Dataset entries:
---*---
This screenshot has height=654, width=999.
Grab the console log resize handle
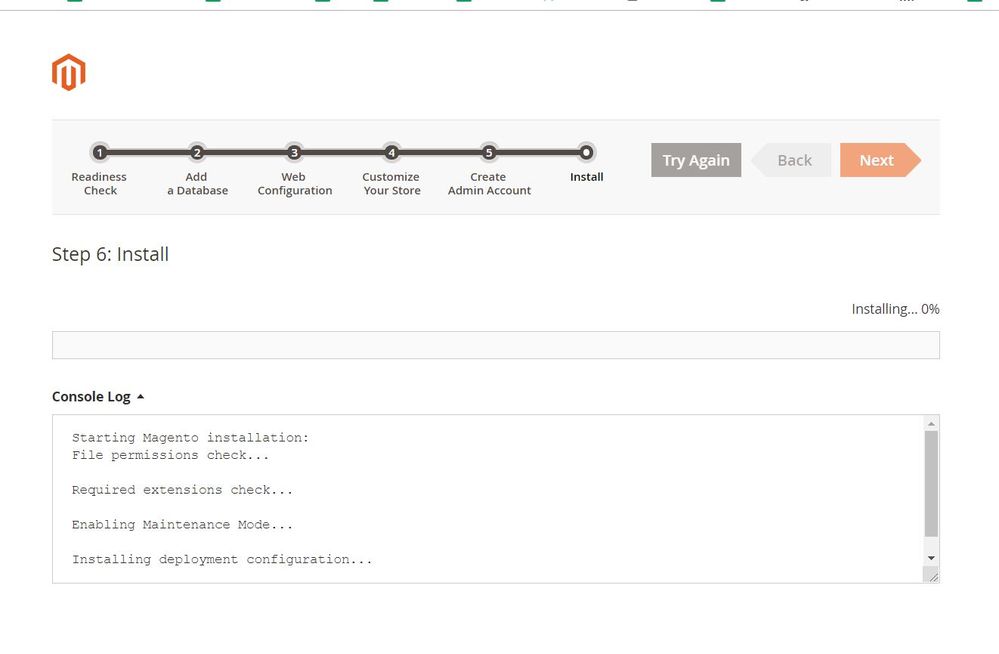click(932, 576)
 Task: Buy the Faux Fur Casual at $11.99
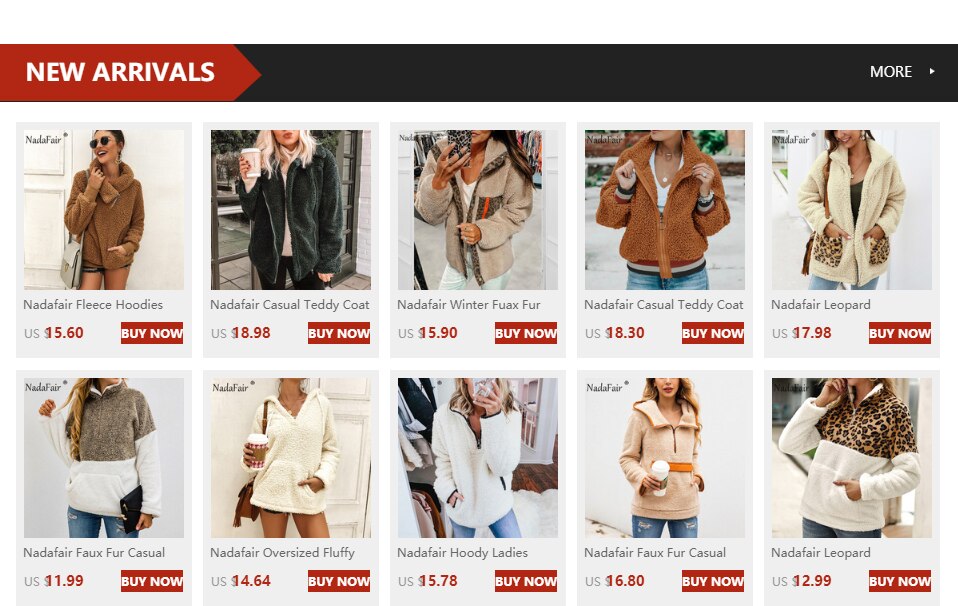click(x=152, y=581)
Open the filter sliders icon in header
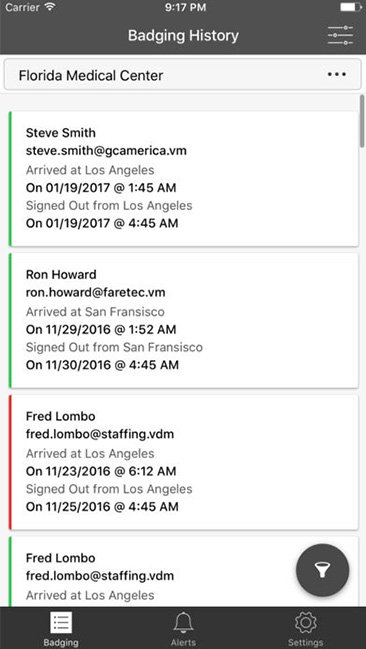Viewport: 366px width, 649px height. pyautogui.click(x=340, y=35)
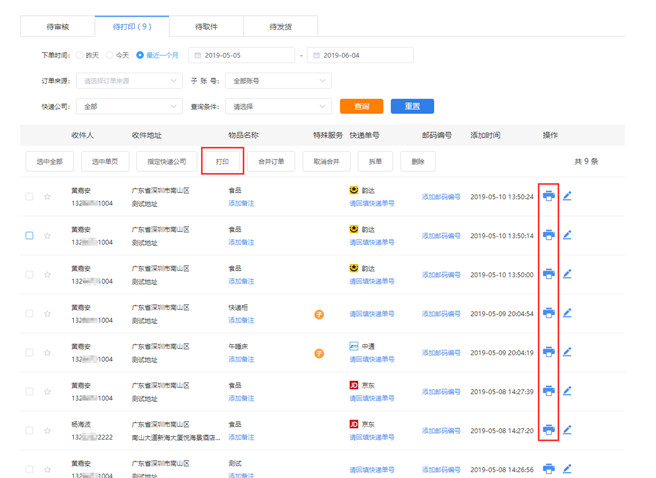Click the orange 查询 button
Viewport: 656px width, 478px height.
[x=361, y=106]
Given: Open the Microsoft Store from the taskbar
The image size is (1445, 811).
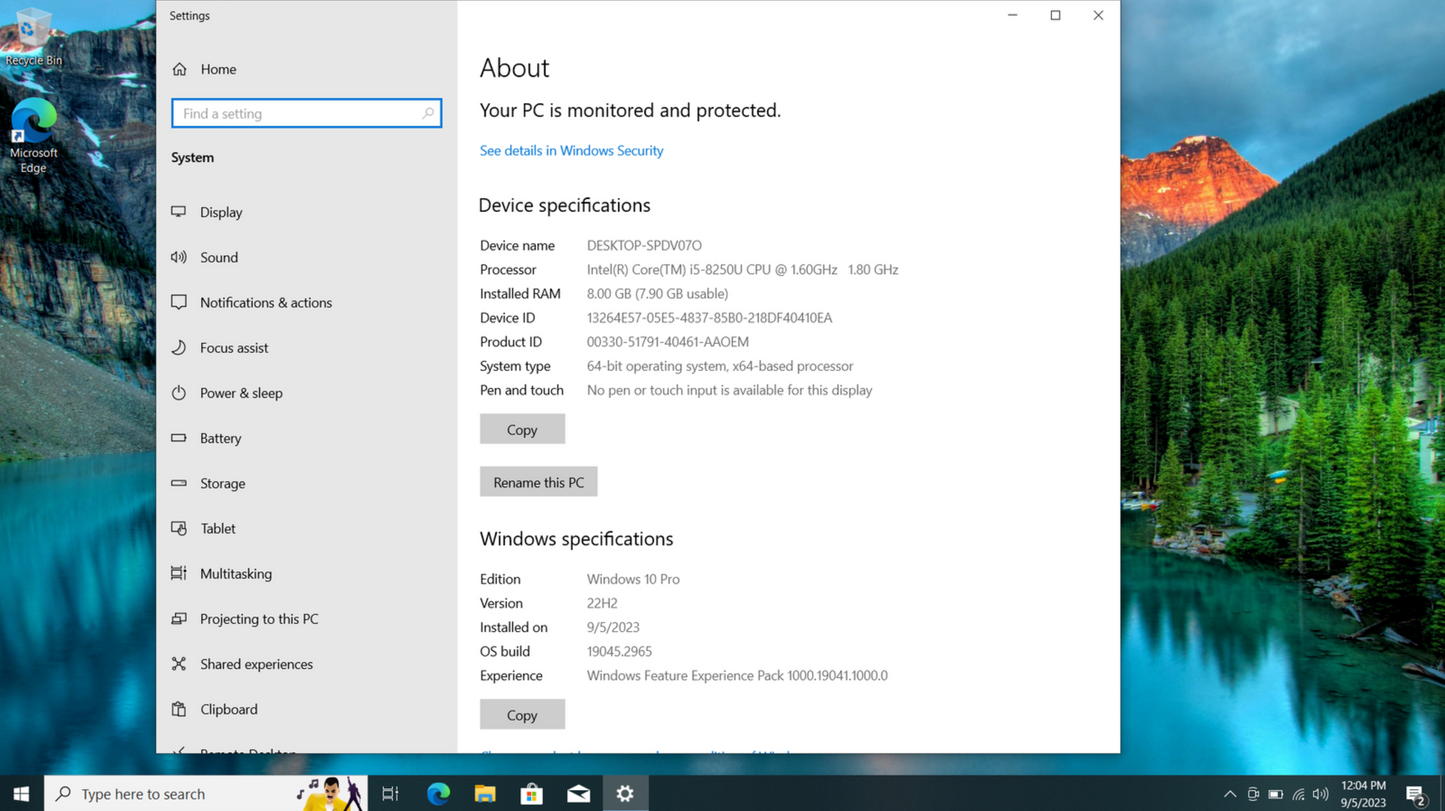Looking at the screenshot, I should [531, 793].
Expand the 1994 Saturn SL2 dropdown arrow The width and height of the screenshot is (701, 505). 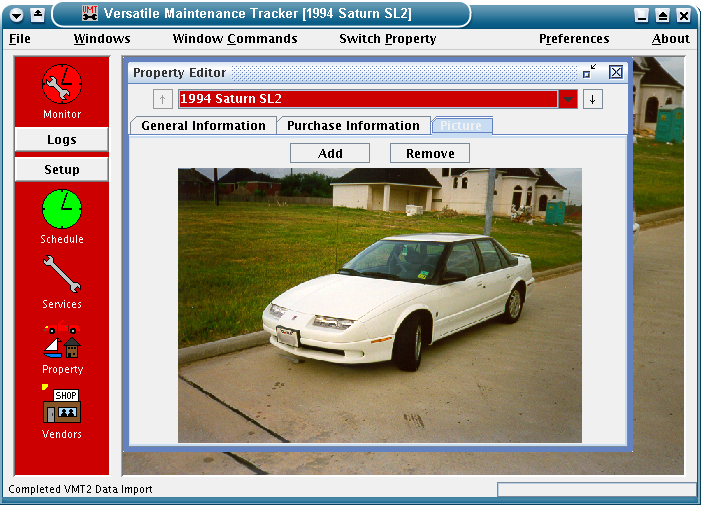pos(568,99)
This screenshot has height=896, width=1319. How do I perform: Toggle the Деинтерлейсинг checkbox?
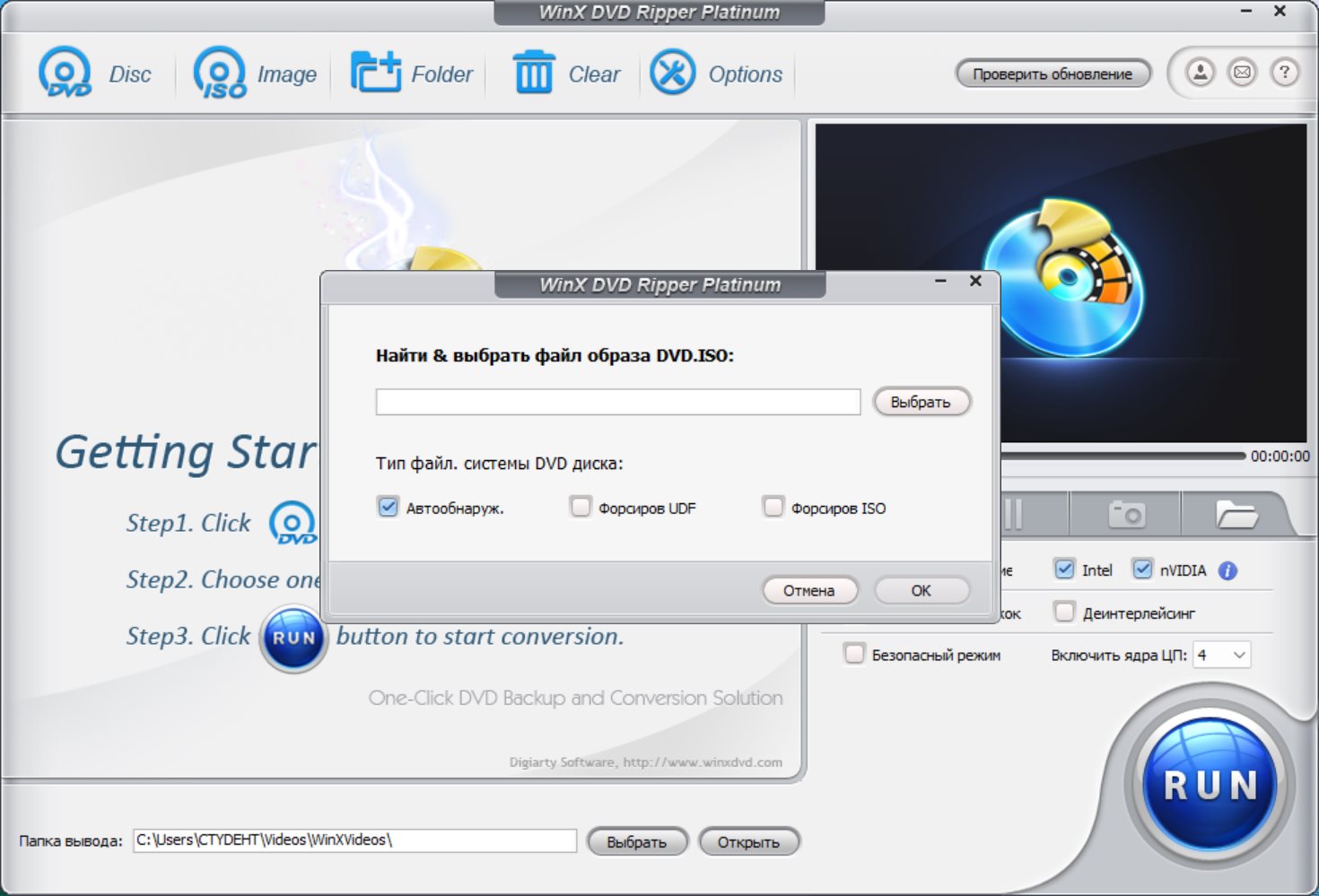tap(1064, 612)
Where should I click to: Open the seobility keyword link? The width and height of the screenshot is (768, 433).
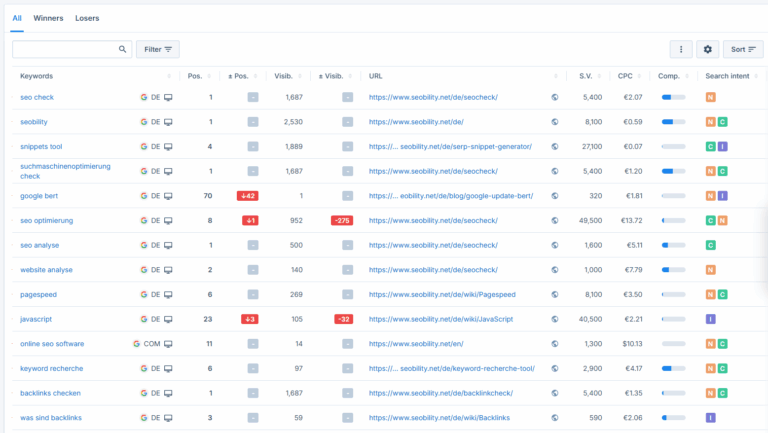pos(34,122)
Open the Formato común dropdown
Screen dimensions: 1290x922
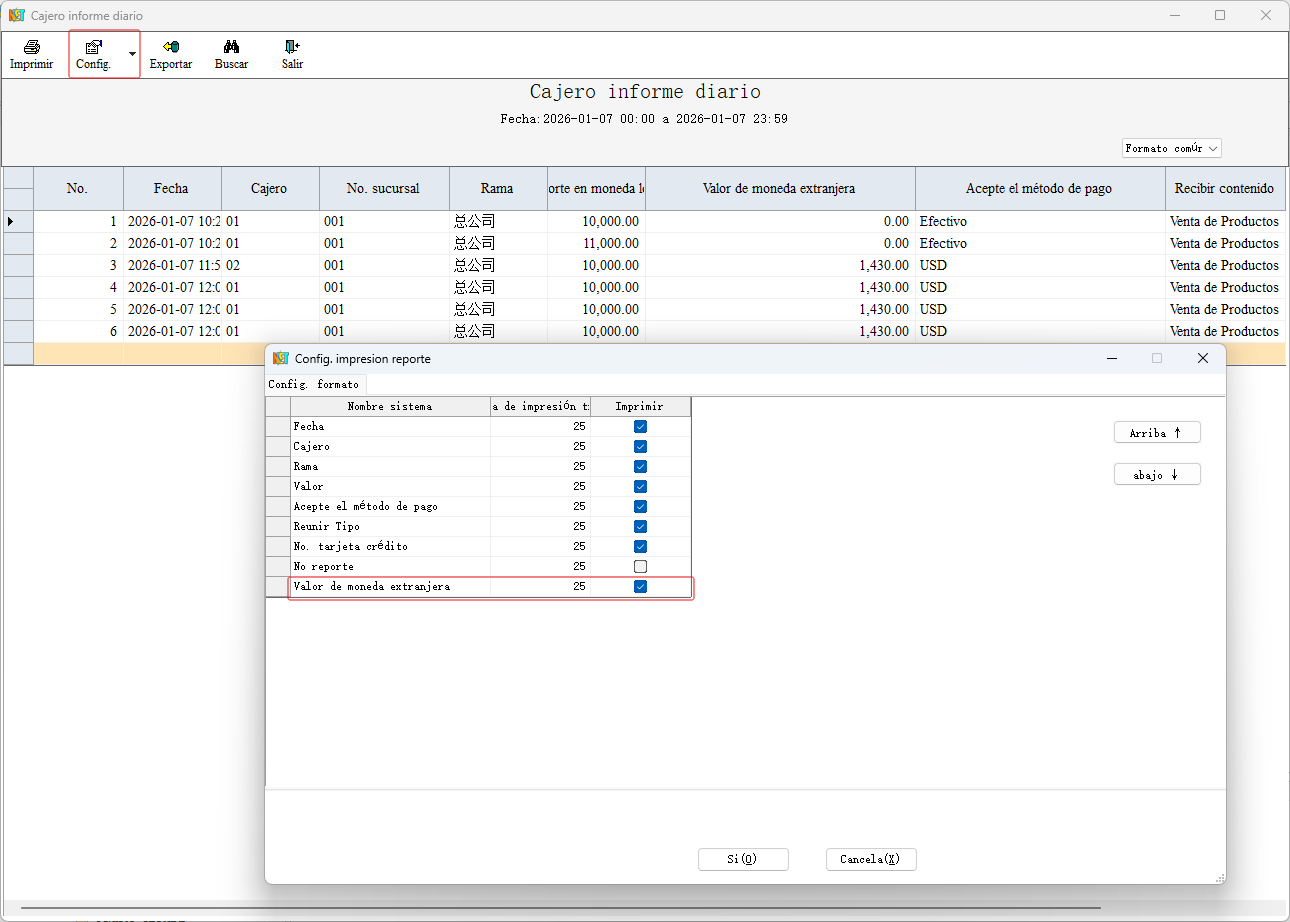1171,148
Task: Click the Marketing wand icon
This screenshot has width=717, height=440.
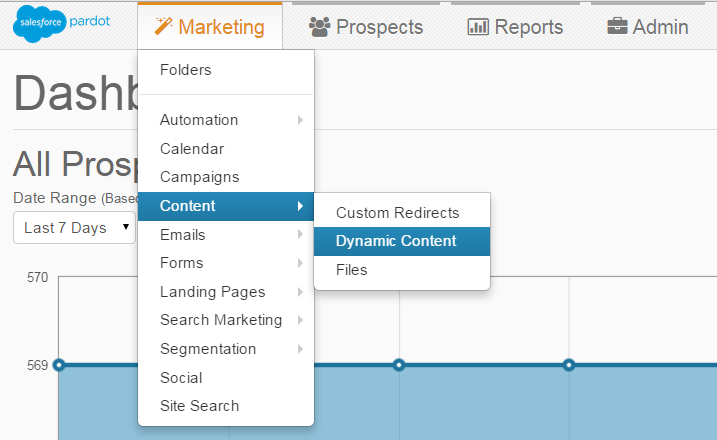Action: pyautogui.click(x=163, y=26)
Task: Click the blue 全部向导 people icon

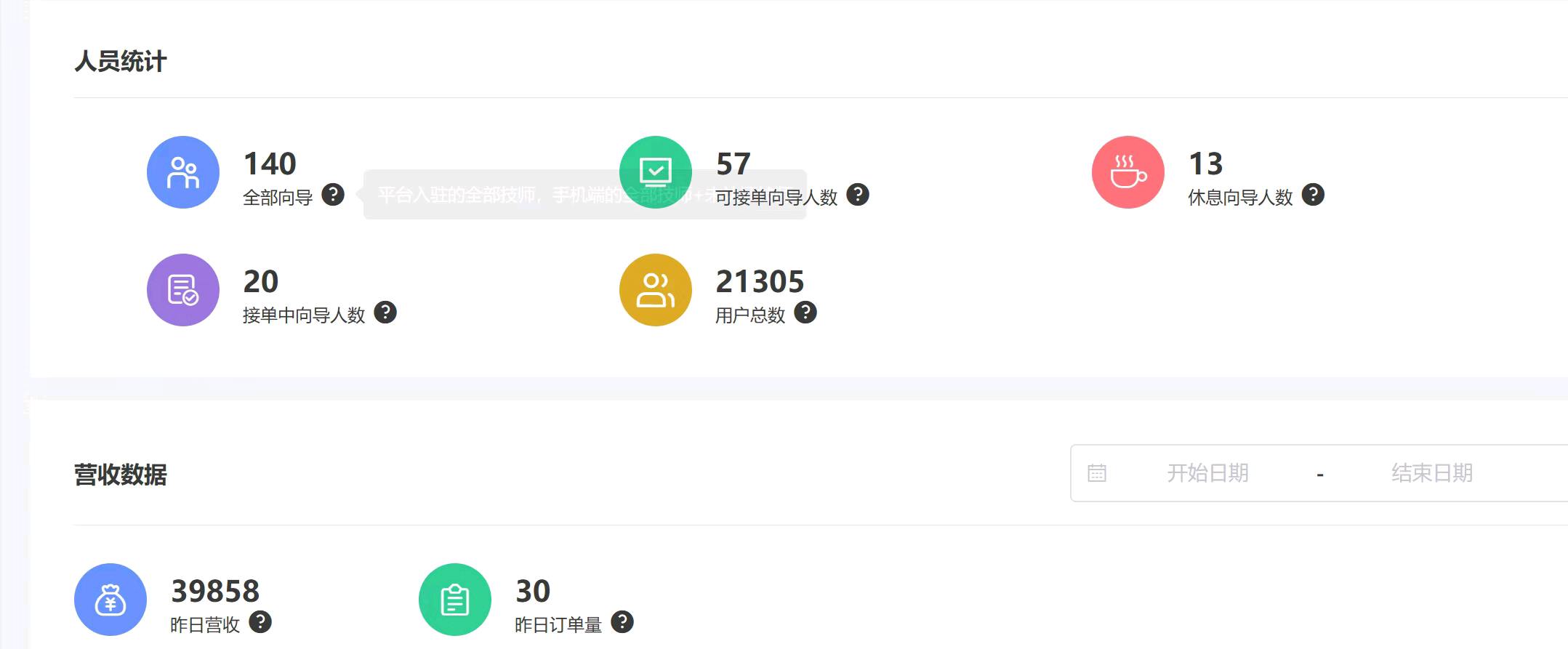Action: pyautogui.click(x=183, y=172)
---*---
- [What the task requires] Verbatim, write out the line containing "Screen dimensions: 1290x922" and all later lines through the end of the records, leaving every picture out.

- [Response to this task]
Screen dimensions: 1290x922
1171,148
Task: Click the Marketing wand icon
This screenshot has width=717, height=440.
Action: pyautogui.click(x=163, y=26)
Task: Click the blue 全部向导 people icon

Action: pyautogui.click(x=183, y=172)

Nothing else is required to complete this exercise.